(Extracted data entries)

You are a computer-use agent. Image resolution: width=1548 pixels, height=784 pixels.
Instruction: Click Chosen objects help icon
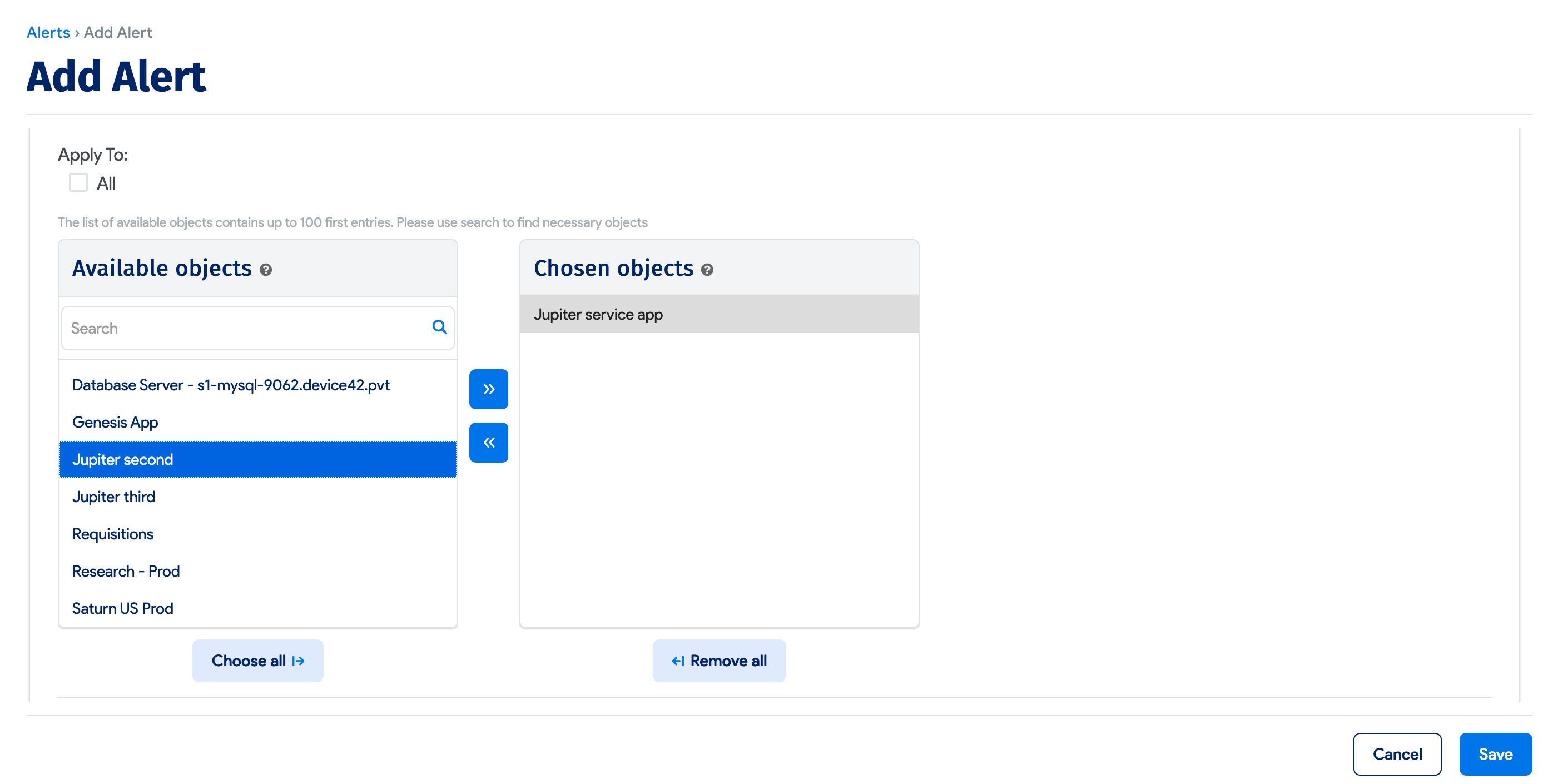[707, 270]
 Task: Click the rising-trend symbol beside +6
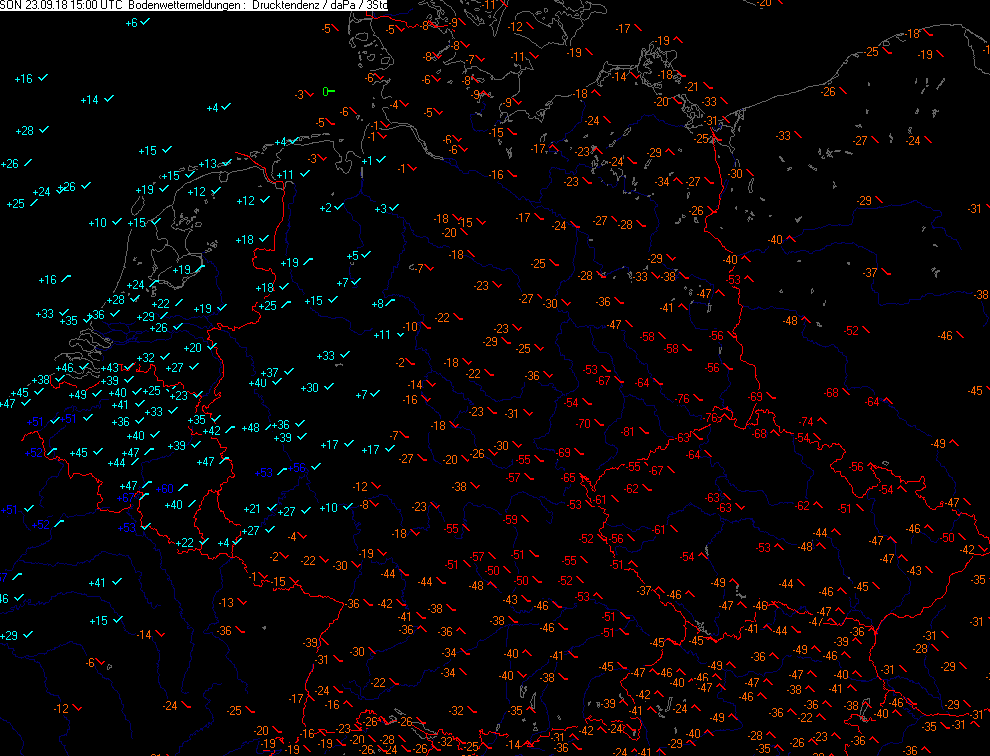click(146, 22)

### Task
Output the lines above word for word, without the pictures.

### Output for this task
You are a computer-use agent. Image resolution: width=1548 pixels, height=784 pixels.
Instruction: Click Chosen objects help icon
[707, 270]
 Task: Click the rising-trend symbol beside +6
click(146, 22)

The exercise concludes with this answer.